• What needs to be done: Convert the stretch of data below, from the line containing "At what (x,y)" through the line containing "coordinates (2106, 712).", into a Markdown table with columns Row and Line, numbering each row and leaving out blank lines.
----------
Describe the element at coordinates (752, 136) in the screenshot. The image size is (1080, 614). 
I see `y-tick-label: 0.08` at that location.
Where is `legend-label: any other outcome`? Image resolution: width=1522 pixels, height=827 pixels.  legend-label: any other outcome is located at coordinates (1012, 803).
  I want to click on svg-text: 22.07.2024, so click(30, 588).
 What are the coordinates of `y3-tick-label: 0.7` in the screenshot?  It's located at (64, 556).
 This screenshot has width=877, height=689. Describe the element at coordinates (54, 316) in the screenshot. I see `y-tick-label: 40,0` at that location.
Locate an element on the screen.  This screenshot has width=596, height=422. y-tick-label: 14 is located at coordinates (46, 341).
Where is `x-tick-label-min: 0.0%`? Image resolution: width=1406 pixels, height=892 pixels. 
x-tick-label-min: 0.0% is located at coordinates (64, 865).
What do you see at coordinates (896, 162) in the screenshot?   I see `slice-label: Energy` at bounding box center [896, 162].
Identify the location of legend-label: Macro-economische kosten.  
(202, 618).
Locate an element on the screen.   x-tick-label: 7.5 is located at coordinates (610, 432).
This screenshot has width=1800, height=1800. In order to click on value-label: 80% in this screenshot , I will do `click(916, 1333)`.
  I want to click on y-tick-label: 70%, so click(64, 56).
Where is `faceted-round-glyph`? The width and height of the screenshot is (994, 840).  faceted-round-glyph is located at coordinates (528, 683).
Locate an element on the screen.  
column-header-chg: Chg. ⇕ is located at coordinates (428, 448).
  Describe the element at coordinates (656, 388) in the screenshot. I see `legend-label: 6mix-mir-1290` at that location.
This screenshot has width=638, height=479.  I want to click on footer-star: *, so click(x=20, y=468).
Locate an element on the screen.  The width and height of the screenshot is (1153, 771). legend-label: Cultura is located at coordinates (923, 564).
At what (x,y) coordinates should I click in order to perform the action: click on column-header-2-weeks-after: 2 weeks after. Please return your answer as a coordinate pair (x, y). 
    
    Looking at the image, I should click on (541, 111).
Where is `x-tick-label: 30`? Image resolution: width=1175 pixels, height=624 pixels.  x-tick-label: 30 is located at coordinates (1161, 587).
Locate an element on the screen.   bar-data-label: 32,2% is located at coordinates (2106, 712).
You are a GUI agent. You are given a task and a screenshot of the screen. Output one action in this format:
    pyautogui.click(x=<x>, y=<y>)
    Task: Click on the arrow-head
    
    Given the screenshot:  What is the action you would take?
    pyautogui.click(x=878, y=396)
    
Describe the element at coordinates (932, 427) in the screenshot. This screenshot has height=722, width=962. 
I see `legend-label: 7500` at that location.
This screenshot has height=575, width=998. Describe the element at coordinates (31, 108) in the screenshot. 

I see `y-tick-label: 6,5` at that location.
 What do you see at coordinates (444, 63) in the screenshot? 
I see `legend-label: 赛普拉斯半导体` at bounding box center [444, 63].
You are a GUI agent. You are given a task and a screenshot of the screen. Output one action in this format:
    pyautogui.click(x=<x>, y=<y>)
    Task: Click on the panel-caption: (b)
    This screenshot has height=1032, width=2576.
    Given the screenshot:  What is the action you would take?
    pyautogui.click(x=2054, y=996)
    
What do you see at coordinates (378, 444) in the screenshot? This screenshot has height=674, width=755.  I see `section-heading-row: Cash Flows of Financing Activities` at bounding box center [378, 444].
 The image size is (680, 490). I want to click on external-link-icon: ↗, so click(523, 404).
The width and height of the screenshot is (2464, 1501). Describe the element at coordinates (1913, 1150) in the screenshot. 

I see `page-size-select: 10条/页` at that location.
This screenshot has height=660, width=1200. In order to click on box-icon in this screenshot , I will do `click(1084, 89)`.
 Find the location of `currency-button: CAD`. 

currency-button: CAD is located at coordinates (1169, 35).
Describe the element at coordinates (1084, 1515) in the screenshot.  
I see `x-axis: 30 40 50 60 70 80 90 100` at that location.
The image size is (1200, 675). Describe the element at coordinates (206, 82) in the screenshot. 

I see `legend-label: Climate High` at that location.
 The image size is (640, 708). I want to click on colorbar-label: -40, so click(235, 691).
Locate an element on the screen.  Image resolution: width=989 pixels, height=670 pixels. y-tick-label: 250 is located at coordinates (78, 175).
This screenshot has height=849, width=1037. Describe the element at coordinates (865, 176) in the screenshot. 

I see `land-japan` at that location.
----------
• Answer:
| Row | Line |
|---|---|
| 1 | At what (x,y) coordinates should I click in order to perform the action: click on column-header-2-weeks-after: 2 weeks after. Please return your answer as a coordinate pair (x, y).  |
| 2 |     Looking at the image, I should click on (541, 111). |
| 3 | Where is `x-tick-label: 30`? Image resolution: width=1175 pixels, height=624 pixels.  x-tick-label: 30 is located at coordinates (1161, 587). |
| 4 | Locate an element on the screen.   bar-data-label: 32,2% is located at coordinates (2106, 712). |